The sulfur carrier is preferably a mixture of sulfur and calcium carbonate (So + CaCO ₃ ).

It is installed extending from the outside of the denitrification tank to the vicinity of the filtration membrane, and a plurality of diffusers are formed at one side, and air is supplied from the diffuser to provide floating solids and colloidal substances attached to the filtration membrane during operation of the filtration membrane installed in the solid-liquid separation tank. It is preferred to further include a removable air supply tubing.

Hereinafter, the present invention will be described in detail with reference to the accompanying drawings.

Figure 1 is a schematic view of the apparatus of the present invention showing the form of the denitrification reactor and solid-liquid separation tank integrated reactor, Figure 2 is a schematic view and operation state of the device of the present invention, Figure 3 is a plan view of the device of the present invention.
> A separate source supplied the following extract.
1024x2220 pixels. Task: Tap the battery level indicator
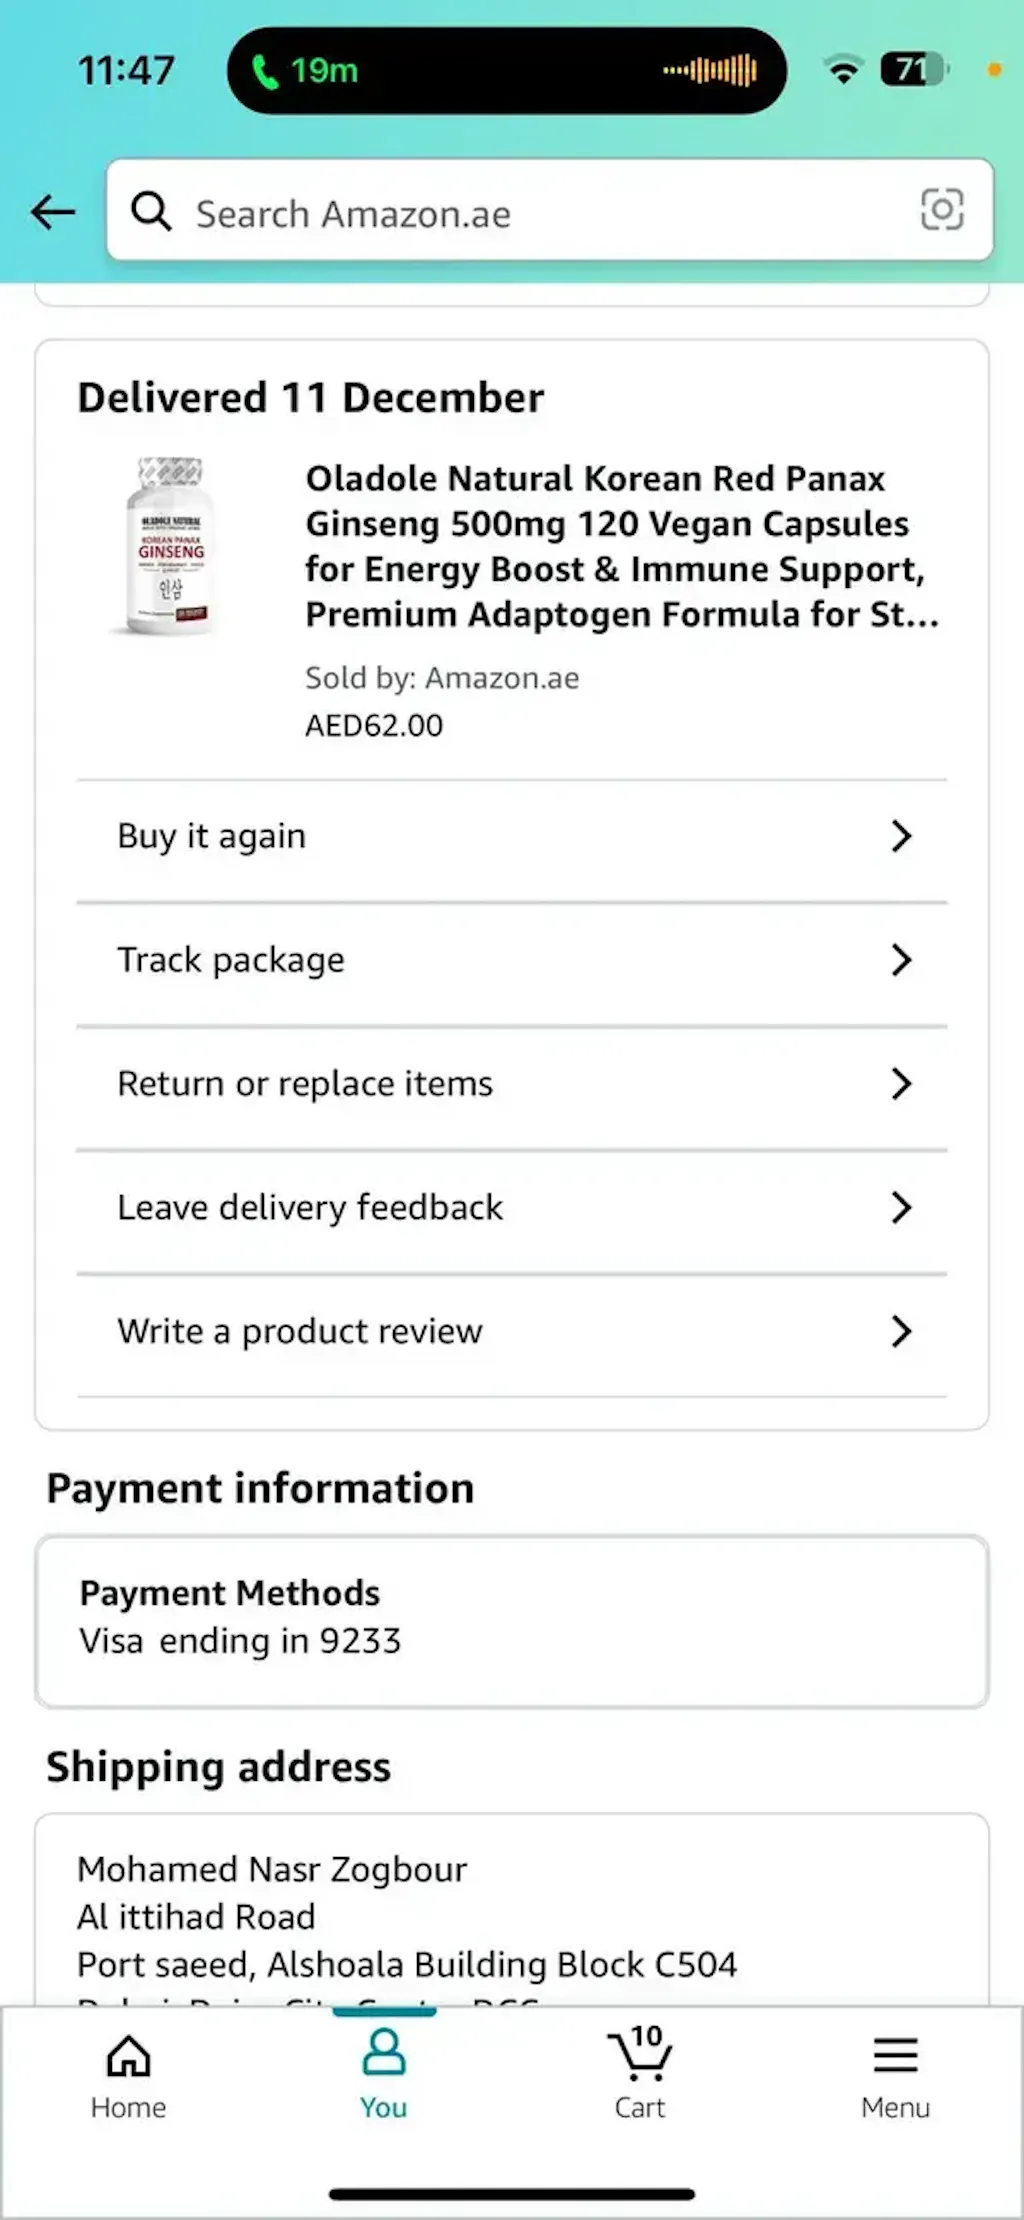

As shown in Figures 1 to 3, the nitrogen-removing device of the sulfur-containing carrier and the filtration membrane integrated waste water of the present invention is a denitrification reactor for denitrifying the influent water of the waste water by stacking and filling the sulfur carrier 44. (41) and a solid-liquid separation tank (42) for filtering suspended solids (SS) and colloidal material of the treated water passing through the denitration reaction tank (41).

Looking at the denitration reaction tank 41 in more detail, the denitrification reaction tank 41 is installed inside the denitrification reactor 41, the denitrification microorganism attached to the denitrification microorganism causing the autotrophic denitrification reaction using sulfur on the steel net 60 is attached and sulfur The carrier 44 is laminated and filled.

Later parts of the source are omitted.